Bahar Noorizadeh, Free to Choose (still), 2023. In collaboration with Waste Paper Opera and Rudá Babau. Installation view Cooper Gallery, DJCAD, University of Dundee 2026. Photo: Sally Jubb.

Autumn 2026

For our Autumn season, artist Bahar Noorizadeh will work with The Showroom’s interior and exterior spaces to present two radical, interacting projects that envision possible futures.

Exhibition
Bahar Noorizadeh
25 September – 12 December 2026

For her first solo exhibition in London, Iranian-Canadian artist Bahar Noorizadeh reflects on global economies and the moral, social, and organisational technologies that shape them. Positioning the media as an agent of a propositional future – one in which the prevailing powers that be are reconstructed through simulation and gamification – Noorizadeh continues her examination of the infrastructures of capitalism and the potential of collective learning in the formulation of alternative futures.

This exhibition builds on Noorizadeh’s larger project, The Debtor’s Portal, exhibited at Cooper Gallery, University of Dundee in 2026, co-curated by Cooper Gallery and The Otolith Collective.

The Showroom Mural Commission 2026-27
Bahar Noorizadeh
25 September 2026 – 14 August 2027 

In collaboration with local communities, Noorizadeh will address the impact of gentrification within The Showroom’s neighbourhood. Approaching this through a socio-historical lens, the artist will draw from the history of the Paddington Green police station, which was decommissioned in 2018 and has since been developed into luxury apartments. For the 2026-27 Mural Commission, the artist reflects on the liminal space between prison complex and high-end real estate to explore the architectures of UK policing, zoning, and gentrification, and their entanglement with the capitalisation of urban life.

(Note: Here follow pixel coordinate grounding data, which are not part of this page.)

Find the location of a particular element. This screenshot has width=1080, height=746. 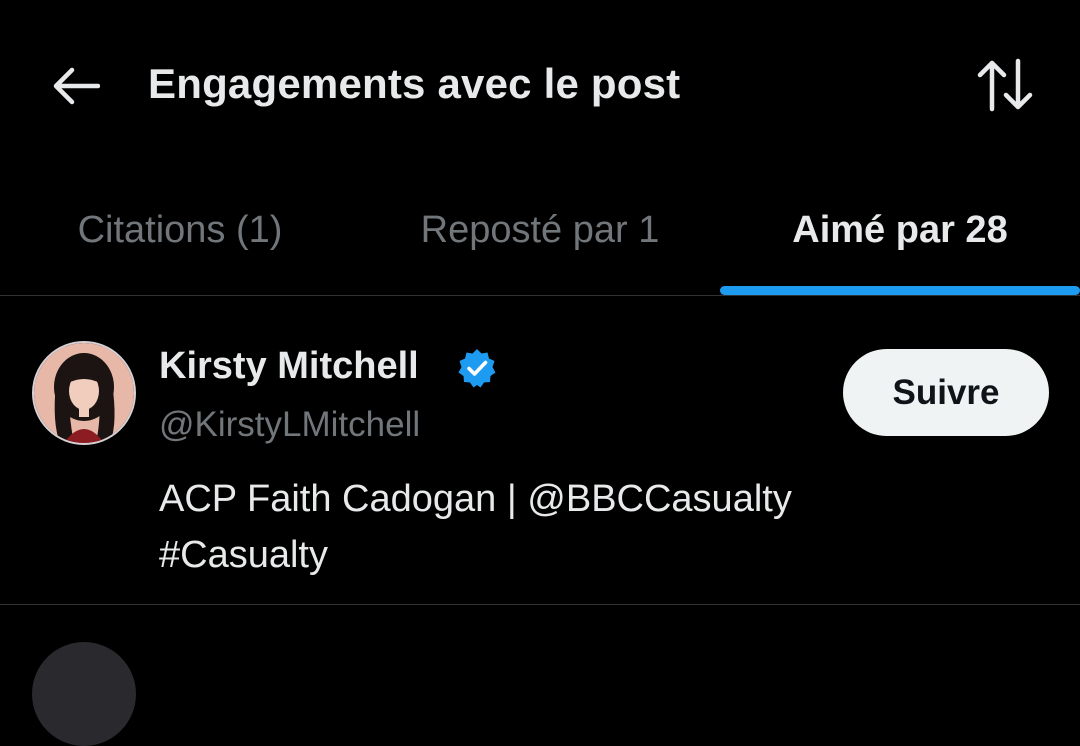

user-handle: @KirstyLMitchell is located at coordinates (290, 425).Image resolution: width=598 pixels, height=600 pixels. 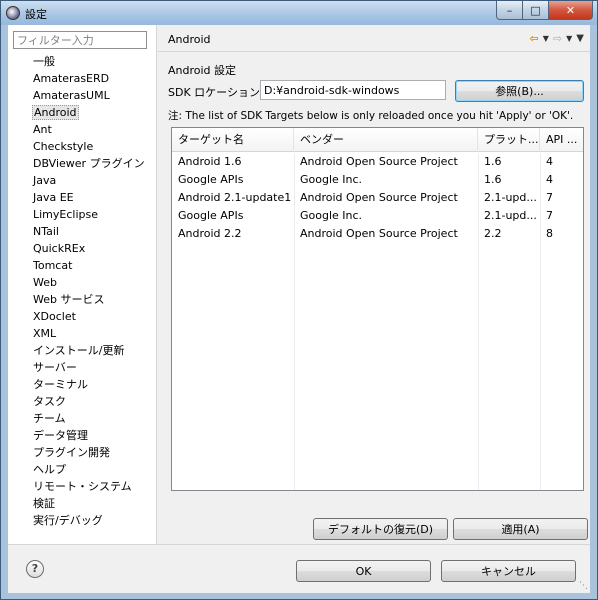 I want to click on back-arrow-icon: ⇦, so click(x=534, y=38).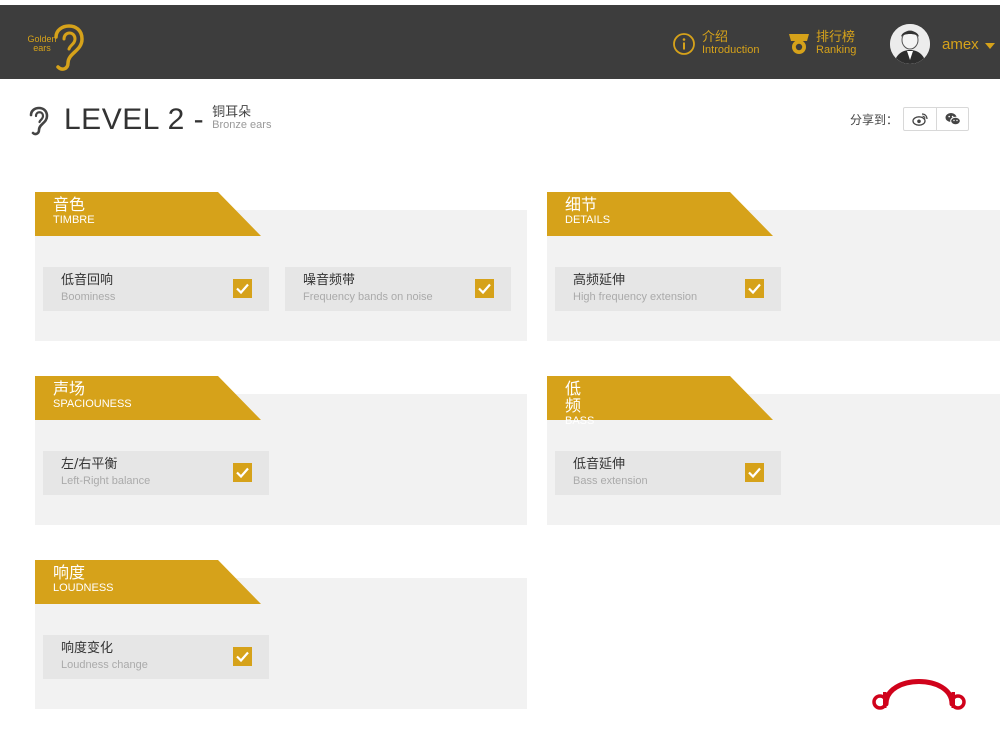 The image size is (1000, 736). What do you see at coordinates (774, 450) in the screenshot?
I see `category-panel-bass: 低频 BASS 低音延伸 Bass extension` at bounding box center [774, 450].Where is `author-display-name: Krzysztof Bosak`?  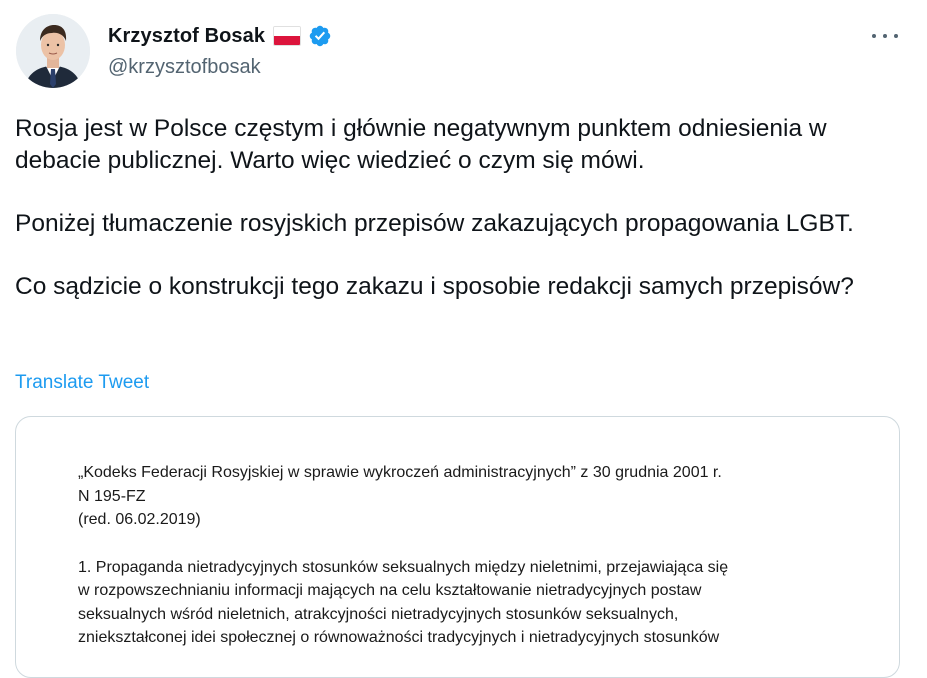
author-display-name: Krzysztof Bosak is located at coordinates (186, 36).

Claudia Fontes: Choir, installation detail from Glasshouse Stories at 100 Bishopsgate, 2026. Photo: Reece Straw

Winter/Spring 2027

Exhibition
Claudia Fontes: Radical Literacy
29 January – 8 May 2027

In Radical Literacy, Claudia Fontes will work with the roots of ruderal plants – species that grow on waste ground or rubbish – which escaped Kew Gardens after being introduced to England as exotic plants during the Imperial Era. These plants proliferated in London after World War II, and were extremely successful in restoring soil in disturbed bomb sites, as well as being used to feed people in war-torn areas.

Fontes will search for evidence of a peculiar alphabet written by the proximity of roots from different specimens – for shapes that might recall letters or ideograms of an unknown nonhuman language – in an attempt to decipher lessons to be learnt by humans before extinction. Radical Literacy will be the artist’s first solo show in a UK institution.